This tiny box uses light pulses to effectively force you into a meditation-style breathing pattern to enhance relaxation and keep nagging thoughts at bay. It projects a pulsing, soft blue light on your ceiling or wall and you breathe in as the blue light gets bright, breathe out as it goes dark. The light gradually slows over 7–25 minutes (depending on the cycle you choose), then stops altogether.
The breathing routine cycled with the projecting light is said to potentially reduce thought stressors and the circulating catecholamines, which play a part in the fight-or-flight chemicals that cause us to feel tense. Night Wave Sleep Assistant effectively teaches you how breathe for relaxation and shut of your thoughts – over time, you won’t even need to use the machine.
This is a good solution for those who have to be conscious of waking up other people close by or who have trouble sleeping with earphones. The Dream pad goes under or inside your pillow, then you can plug the lead into the headphone jack of any iPhone or Android phone. Load up the app with your favourite relaxing music or sounds and they will play straight from the pillow into the back of your head, which it finds using bone-conducting technology.
Whoah – this is a bit like going to bed with HAL 9000 from 2001: A Space Odyssey. Aura records your sleep environment (noise pollution, room temperature and light level), then uses melatonin-inducing orange light and soothing frequencies that attempt to mimic your body’s circadian rhythms. You don’t have to wear anything – HAL… uh, I mean Aura has a sensor that slips under your mattress to monitor your sleep patterns, body movements, breathing cycles and heart rate. An app will then let you see what wakes you up and compare your sleep over different night, plus you can personalise your wake-up and fall-asleep programs.
Here’s a sleeping mask with a difference. On the inside there is a strip of blue lights that you focus on. The idea is to slowly roll your eyes upwards as the lights gradually fade, which helps knock you out. This is a real no-fuss option – there are no batteries or wires, you simply power up the blue strips by holding them up towards a light source for 30 seconds.
This machine uses distracting/blocking white noises such as falling rain or ocean waves to block external noise, then under this there are a series of low pulses designed to mimic the brainwave patterns of healthy sleepers. The British inventors say the brain will unconsciously follow this pattern and allow itself to be naturally drawn into sleep. It’s an expensive option, though – machines will range in price from US$350–$450 when they go on sale (orders are being taken now). A cheaper option is the free SLEEP GENIUS app (iOS and Android). This uses pink noise (a softer variant of white noise) and binaural beats (rhythms that train your brain to match sleep waveforms) to rock your brain to sleep like a baby.
Scentee is the smart phone equivalent of Smell-o-Vision, but it has more useful applications than just making your glass of water smell like coffee.
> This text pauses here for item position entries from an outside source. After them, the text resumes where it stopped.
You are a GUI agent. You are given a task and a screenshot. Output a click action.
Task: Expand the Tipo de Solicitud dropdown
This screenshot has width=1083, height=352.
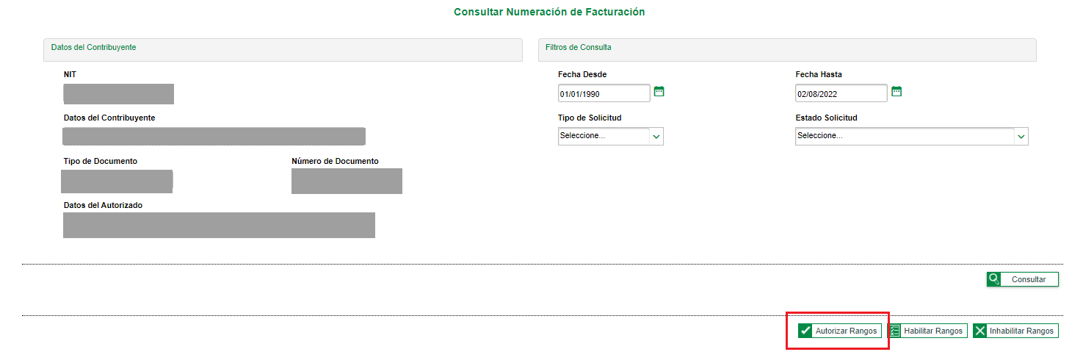656,136
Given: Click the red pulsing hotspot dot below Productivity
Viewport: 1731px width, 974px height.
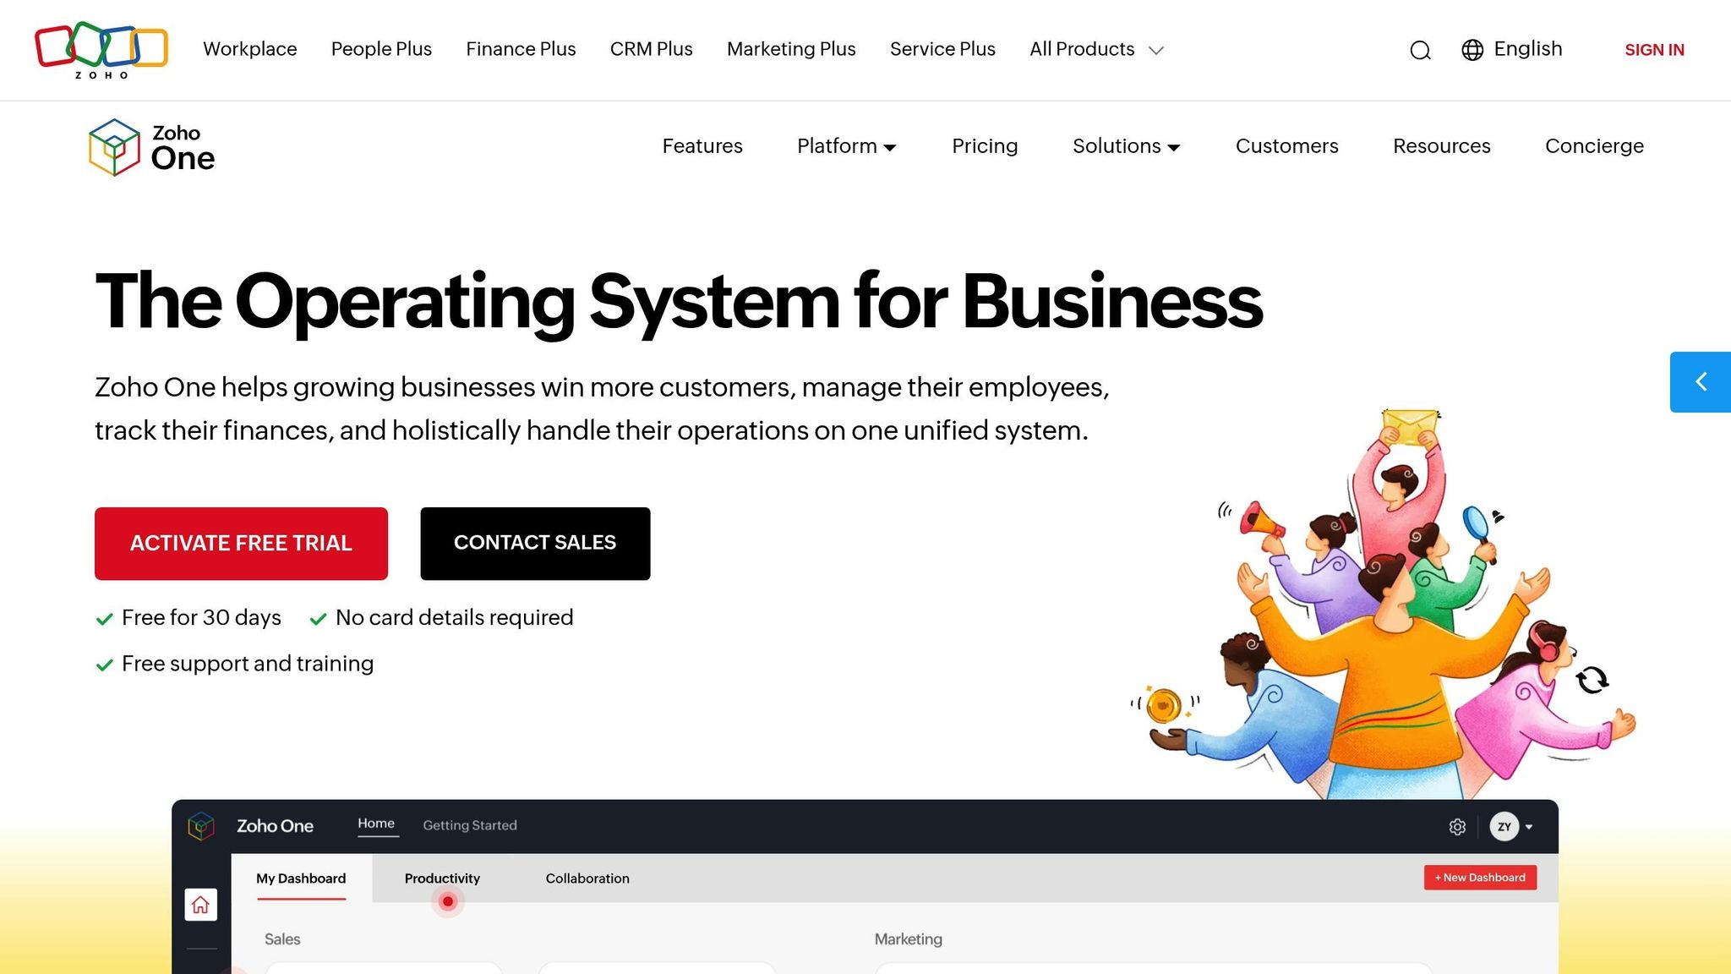Looking at the screenshot, I should click(447, 901).
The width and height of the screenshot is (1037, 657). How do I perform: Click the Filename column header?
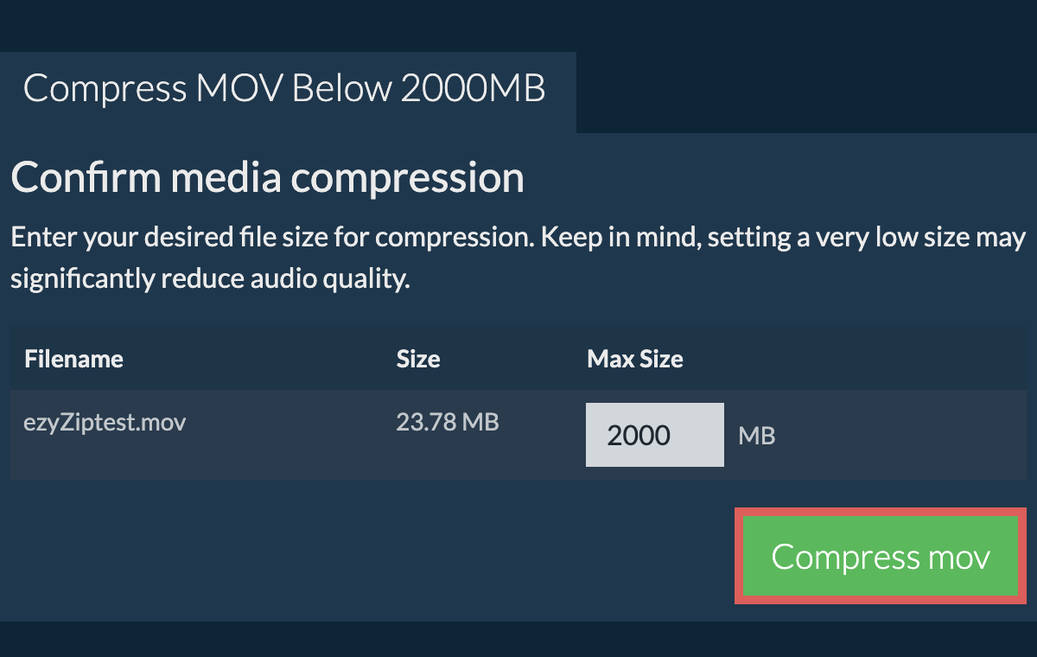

Scents such as lavender (available from Scentee), chamomile, jasmine and vanilla have been proven to help sleep by increasing the amount of time spent in slow-wave sleep (the restful and restorative sleep phase), easing stress and anxiety, and promoting relaxation of both the mind and body.
Scentee uses a device (around $35) about the size of a ping-pong ball, which plugs into the stereo jack of an iPad, iPhone and certain Android phones. A scent (about $6) cartridge goes inside it – it lasts for 100 sprays. When connected to the app, Scentee can spritz your bedroom at regular intervals, coupled with hues of light to help you slumber like Sleeping Beauty.
Here’s a simple one, and no doubt it worked for you as a kid. Biggest Loser star and fitness guru Jillian Michaels swears by listening to audio books (“they’re like bedtime stories for adults”) for great sleep. Load them on your phone in a format that only plays a chapter at a time. Pick favourite books that you’re familiar with and keep the volume barely audible so it’s easy to simply slip away into dreamland.